LONDON The fragile recovery in the euro zone's private sector is ending the year on a high as new orders flood in, but the chasm between the bloc's two biggest economies has widened, surveys showed on Monday.
Markit's Flash Eurozone Composite Purchasing Managers' Index (PMI), which gauges business activity across thousands of companies large and small, rose to 52.1 in December from 51.7 last month.
It was the second-highest reading since mid-2011 and beat the median forecast in a Reuters poll for 51.9. The index has been above the 50 mark that denotes growth for all the second half.
"It's really encouraging to see the increase in the overall rate of growth. It's a reassuring signal that the recovery is still on track. We are not losing momentum," said Chris Williamson, chief economist at Markit.
"The concern is that the recovery is lopsided."
Once again the surveys highlighted a diverging path between the bloc's two biggest economies of Germany and France.
Earlier manufacturing data from Germany showed factories had their best month since June 2011, but activity among French firms sank to a seven-month low.
Still, Williamson said the data suggested the bloc's economy as a whole, which escaped from its longest-ever recession earlier this year, would grow around 0.2 percent this quarter, in line with a Reuters poll published last week.

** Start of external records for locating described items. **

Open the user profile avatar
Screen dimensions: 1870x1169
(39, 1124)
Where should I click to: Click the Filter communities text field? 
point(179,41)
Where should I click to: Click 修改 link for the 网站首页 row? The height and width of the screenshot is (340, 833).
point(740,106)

New orders rose for the fifth month - the sub-index rose to 52.2 from 51.8 in November - suggesting the recovery should continue into 2014.

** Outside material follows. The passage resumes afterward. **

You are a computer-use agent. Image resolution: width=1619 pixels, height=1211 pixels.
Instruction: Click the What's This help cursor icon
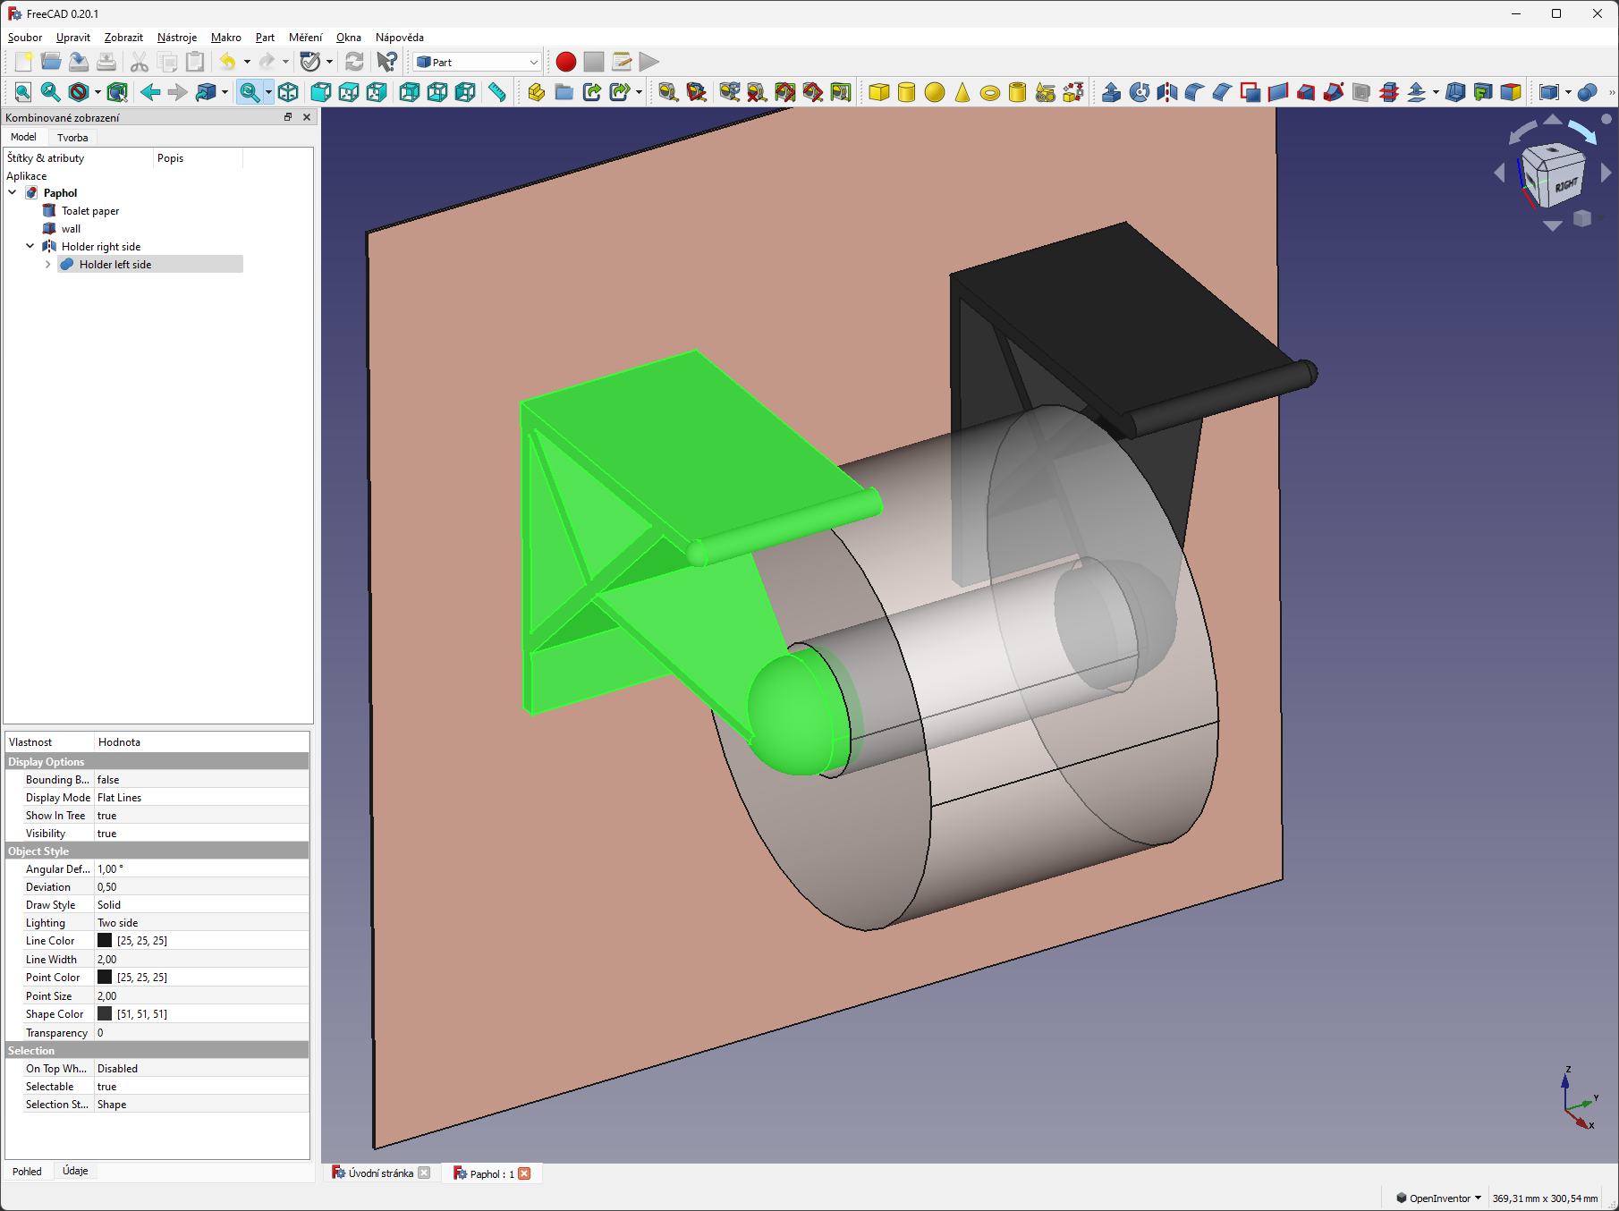point(386,62)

Markit's Eurozone Manufacturing PMI rose to 52.7 in December from November's 51.6. That was its best showing in 31 months and smashed median expectations for 51.9. It was higher than all forecasts in a Reuters poll of 35 economists.
A gauge measuring manufacturing output soared to 54.8 from 53.1, a level not seen in more than 2-1/2 years.
As new orders for manufactured goods grew, factories were able to build up a backlog of work at the fastest pace since April 2011, with the sub-index coming in at 52.8, well ahead of November's 50.9.
"This is very much a manufacturing-led recovery. It's reflective of companies, especially in Germany, being more competitive and taking advantage of the upturn in global trade," Williamson said.
The PMI for the services sector, which makes up the bulk of the euro zone's economy, dipped to 51.0 from 51.2, confounding expectations for a rise to 51.5.
Services firms were forced to cut prices again last month, as they have done for the last two years, to drum up business. The output price index rose to 48.6 from 47.9 but was still well below the break-even mark.
Official data due on Tuesday is expected to confirm prices rose across the 17 euro using nations by just 0.9 percent in November - well below the European Central Bank's 2 percent target ceiling.
The ECB surprised markets last month by chopping its main refinancing rate to a record low of 0.25 percent and while it is not expected to cut them again it will probably flood markets with another round of cheap cash early next year.